Sin decir nada Lauro lo siguió alumbrando el camino con sus linternas. Pasaron por los montones de trebejos que dejaron regados por el piso en busca de artículos de valor, hasta que por fin llegaron a donde se supone estaría su compañero llenando su saco.
-Oye, Julio- lo llamó Hugo. –Es hora de irnos-. Pero no obtuvo respuesta, el silencio era lo único que imperaba en la oscura tienda.
-¡Oye rata miserable! ¡Deja de jugar al escondite y larguémonos de una puta vez!.- gritó Lauro buscando a su compañero. Pero solo obtuvo silencio como respuesta.
Alumbraban por todos lados sin encontrar a su amigo, cuando oyeron una risita en la negrura, sorprendidos alumbraron a todos lados sin tener éxito en hallar a Julio hasta que Hugo apuntó su luz al suelo y allí vieron el cuerpo de su amigo semi escondido debajo de una escritorio antiguo.

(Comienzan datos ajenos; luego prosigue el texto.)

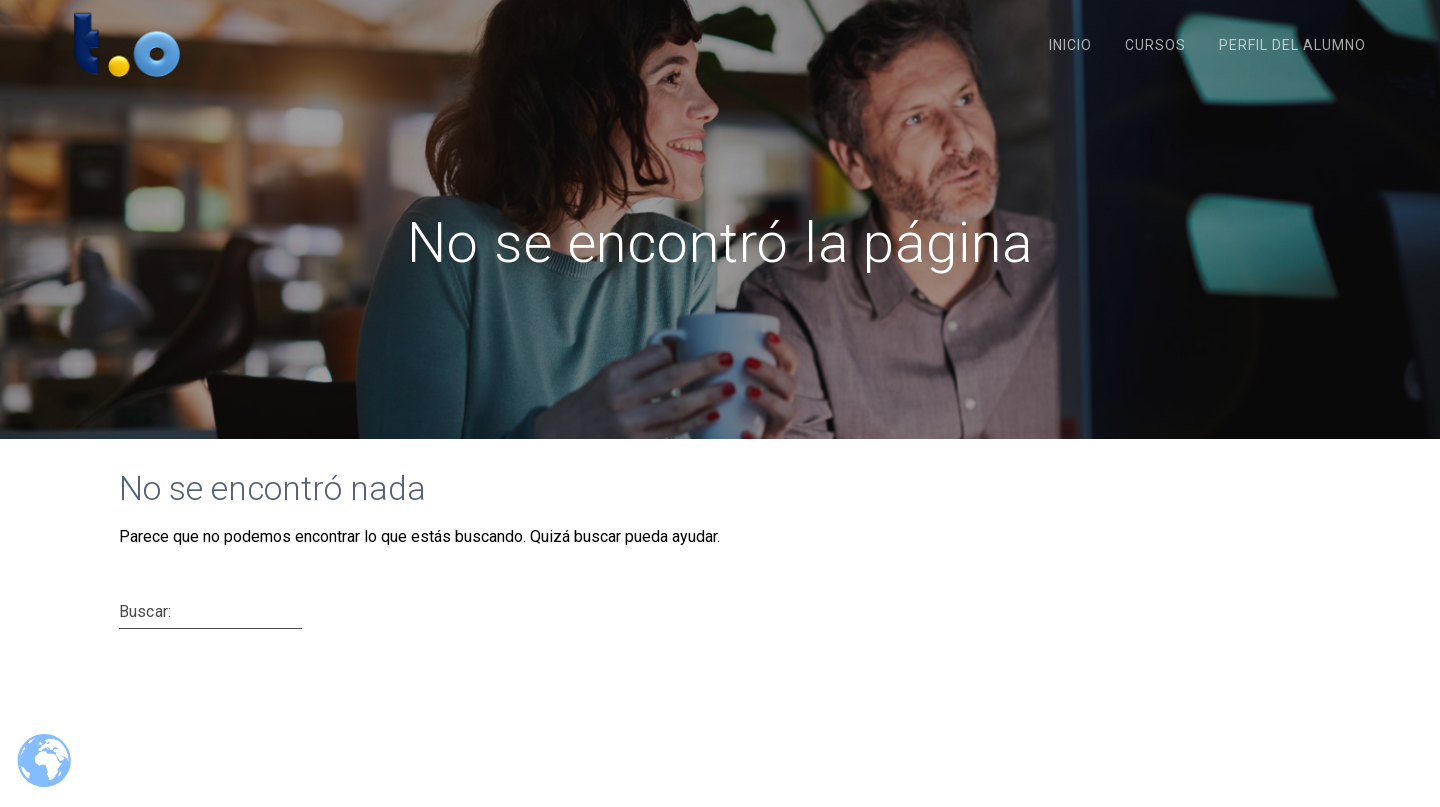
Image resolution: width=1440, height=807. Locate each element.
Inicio (1070, 45)
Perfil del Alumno (1292, 45)
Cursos (1155, 45)
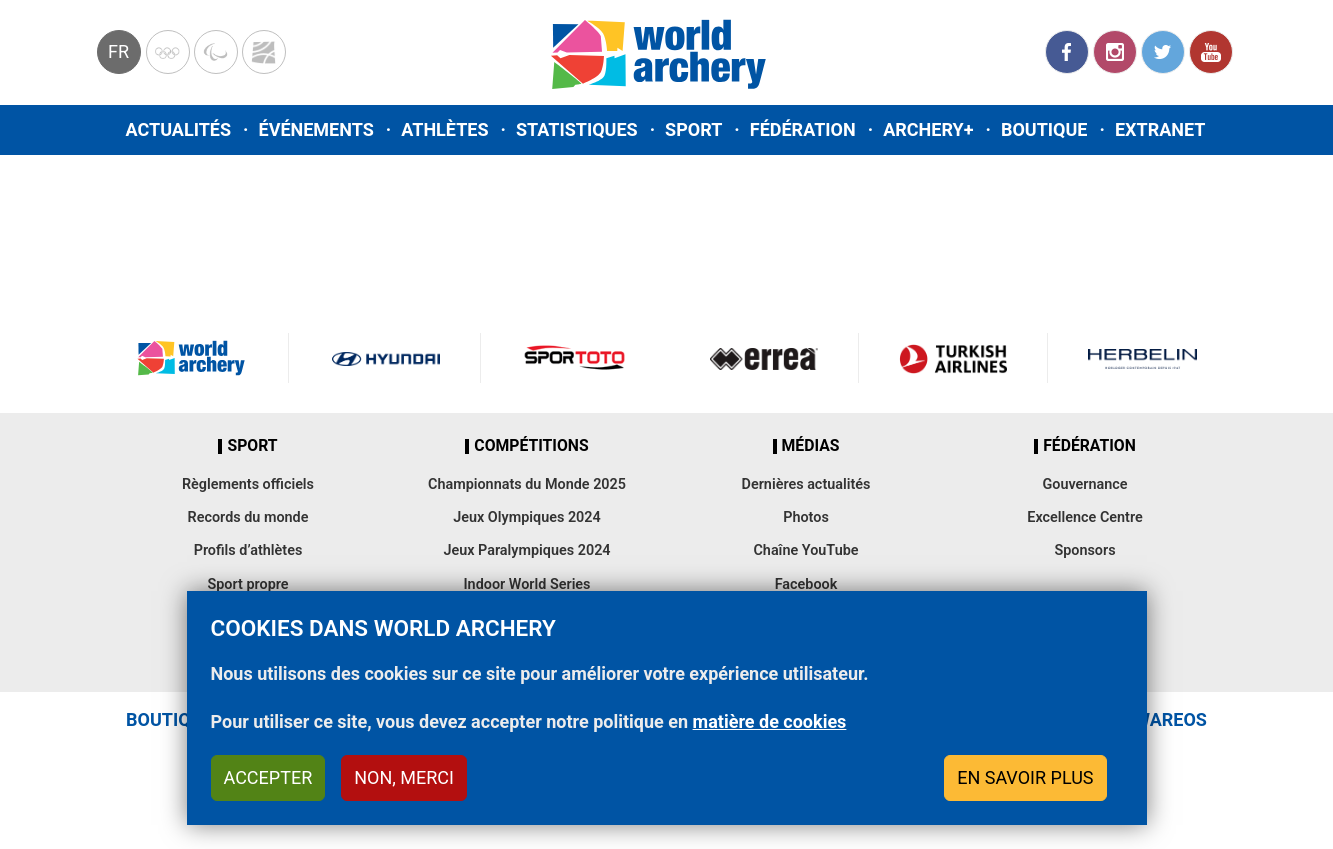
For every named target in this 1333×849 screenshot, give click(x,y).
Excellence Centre (1084, 517)
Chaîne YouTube (805, 550)
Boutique (1044, 129)
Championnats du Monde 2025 (527, 484)
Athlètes (444, 129)
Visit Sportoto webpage (575, 358)
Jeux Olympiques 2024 (527, 517)
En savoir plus (1025, 777)
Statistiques (577, 129)
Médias (811, 446)
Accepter (268, 777)
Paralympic (216, 52)
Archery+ (928, 129)
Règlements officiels (248, 484)
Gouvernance (1084, 484)
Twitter (1163, 52)
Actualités (179, 129)
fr (118, 51)
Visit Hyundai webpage (386, 358)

-¡¡PERO QUE JODIDOS PASÓ!!.- Vociferó Lauro corriendo a ver a Julio inconsciente. Mientras a su espalda estaba Hugo tratando de dar con lo que hubiera atacado a Julio. Estaban tan ocupados en sus pensamientos cuando de pronto ambos se quedaron quietos al escuchar un nuevo ruido. Esta vez venía de la entrada de la tienda. Contuvieron la respiración y esperaron encontrarse con un policía o el dueño de la tienda a quien sin duda atacarían sin pensarlo. Pero no pasó nada, el silencio reinó de nuevo…
-¡¡FUERA!!- Se escuchó una voz chillona a sus espaldas. Ambos se sobresaltaron pensando en que era un vigilante o algo parecido pero solo se toparon con el estante de muñecas.

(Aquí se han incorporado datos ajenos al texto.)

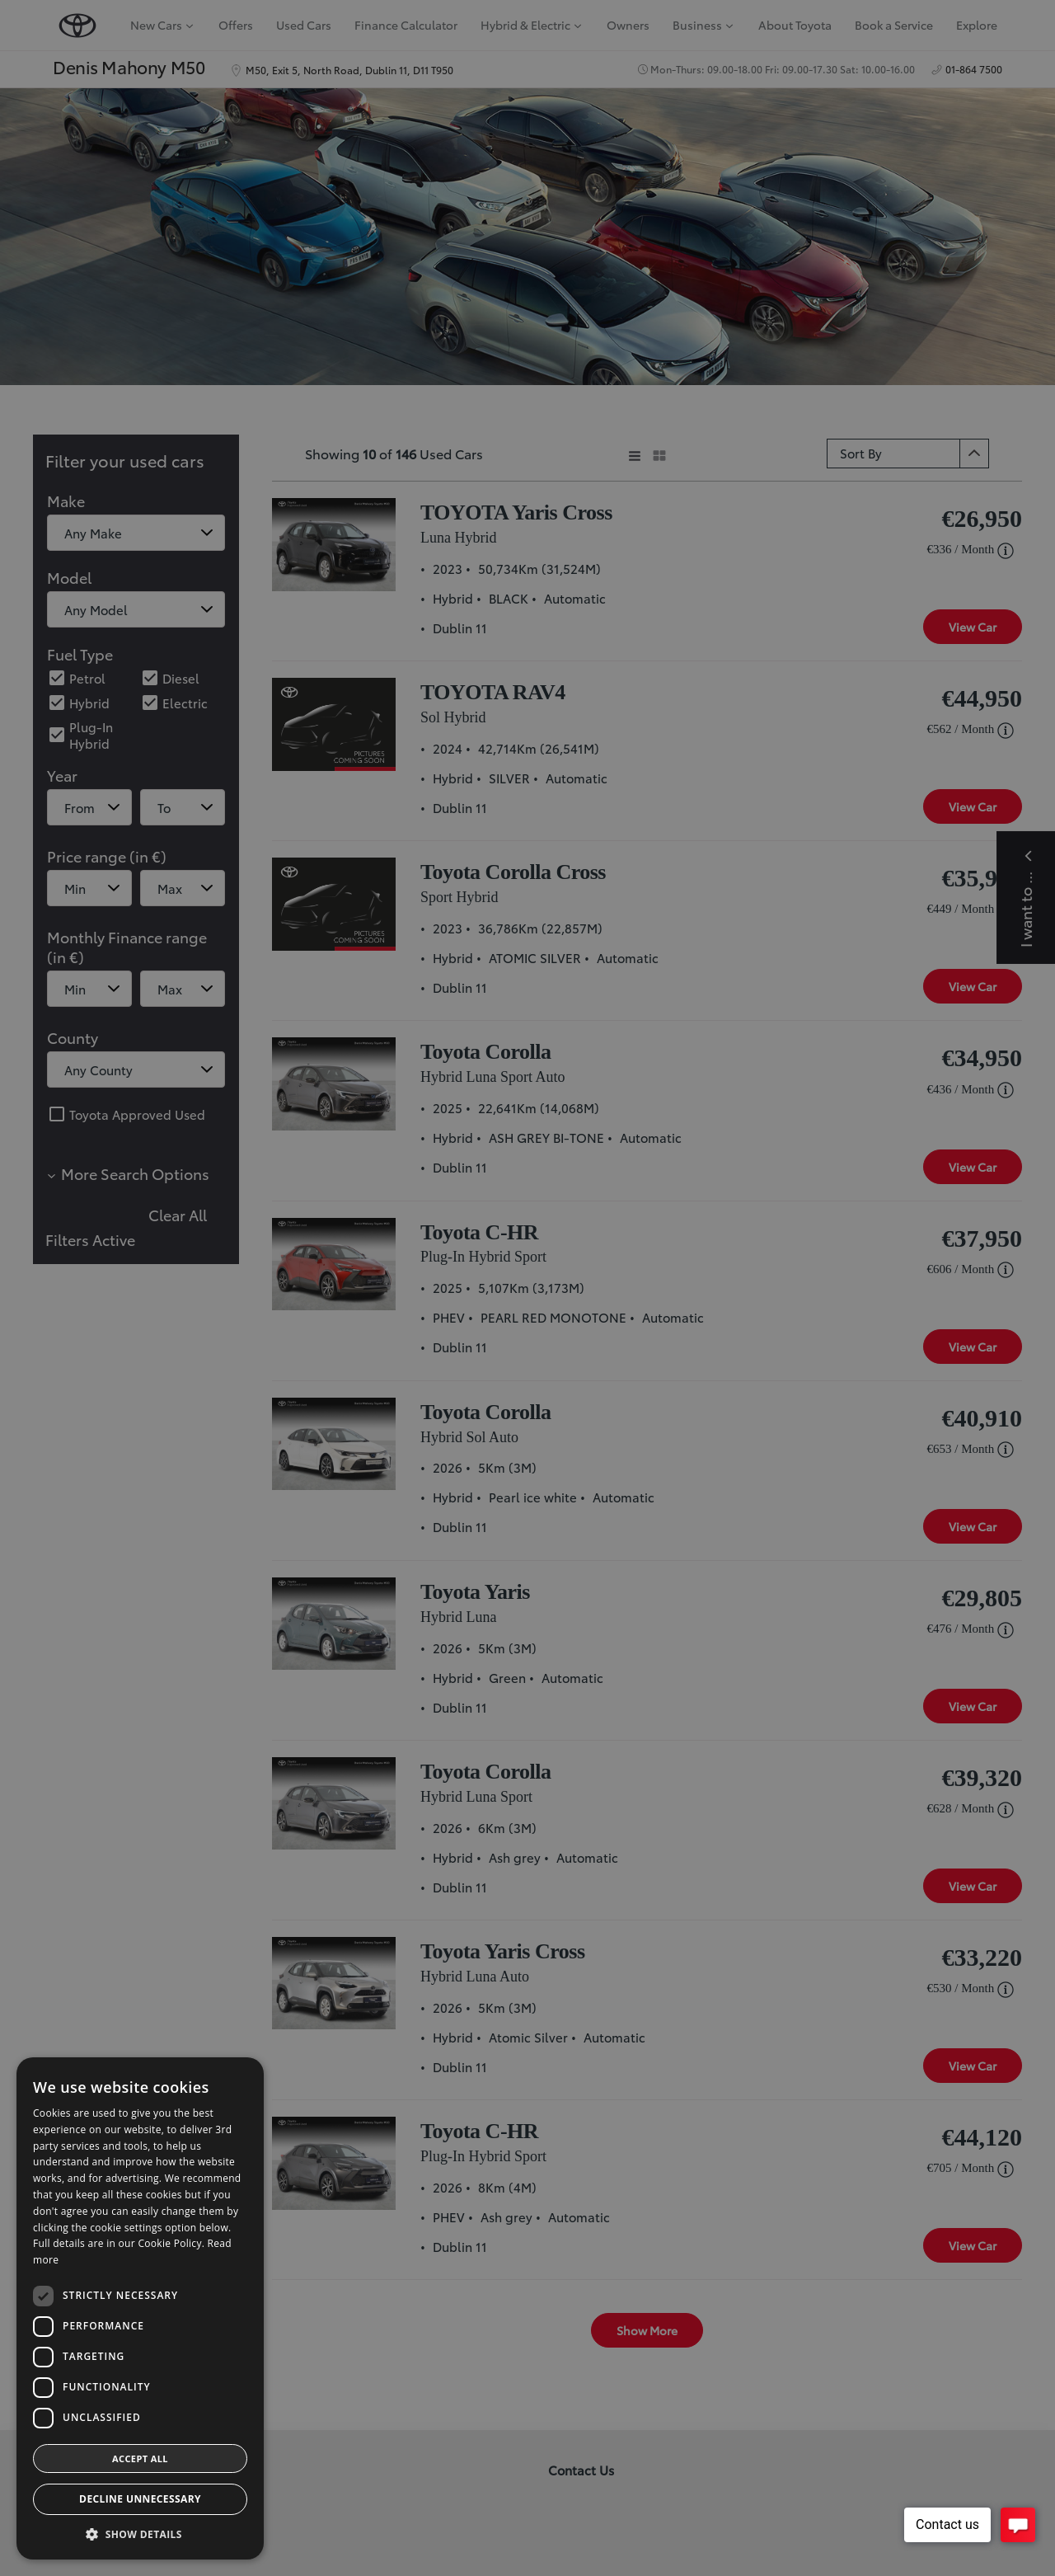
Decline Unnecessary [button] (140, 2499)
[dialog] (527, 1288)
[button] (140, 2534)
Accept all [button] (140, 2458)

-¡¡HEMOS DICHO FUERA!!.- Repitieron varias vocecillas en coro. Los rufianes no daban crédito a lo que oían.
-¡¡LARGO!! ¡¡LARGO DE AQUÍ MALEANTES!!.- Resonó una voz mas aguda que las otras, por un momento creyeron estar alucinando por la adrenalina de ver a Julio en el piso pero de un momento a otro todo cambió.
El estante de muñecas comenzó a temblar y de él comenzaron a saltar los pequeños cuerpos de plástico hacia ellos.
-¡¡QUE CARAJOS ES ESTO!!.- Vociferaba histérico Lauro mientras los cuerpecitos de las muñecas se subían por su cuerpo y lo mordían y jalaban su cabello.
Hugo no se quedó quieto y soltaba patadas y puñetazos a las muñecas que tratab de subirse a su cuerpo, bracitos y piecitos salían volando por todas partes pero simplemente el número de muñecas no disminuía, y por mas que lo intentaba sentía como aquellas manos de plástico le hacían mucho daño.
-¡¡¿QUE DEMONIOS PASA?!! ¡¡¿QUE CLASE DE MALDITA BRUJERÍA ES ESTA??!!.- Gritaba histérico Hugo sintiendo todo el daño que le hacían.
-NO SE SALDRÁN CON LA SUYA MALEANTES. DEFENDEREMOS LA CASA DE PADRE.- Decian las muñecas mientras tiraban del cabello de Lauro.
En el suelo y con muchas muñecas encima los dos ladrones luchaban por zafarse de aquella abominable situación, sus corazones latían con fuerza y sus gritos eran ahogados por las manos de plástico que se metían por todos lados.
-¡¡NO DEJENME!! ¡¡LARGUENSE!!.- Lauro luchaba por librarse de ellas pero las muñecas eran cada vez mas encima de el.
-¡¡¡PAGARAN CARA SU OSADÍA, RUFIANES!!!.- Les gritó la muñeca mas grande del estante. –ES HORA QUE PAGUEN HERMANAS.- Sentenció.
Los gritos de Hugo y Lauro poco a poco se fueron apagando en medio de la oscuridad…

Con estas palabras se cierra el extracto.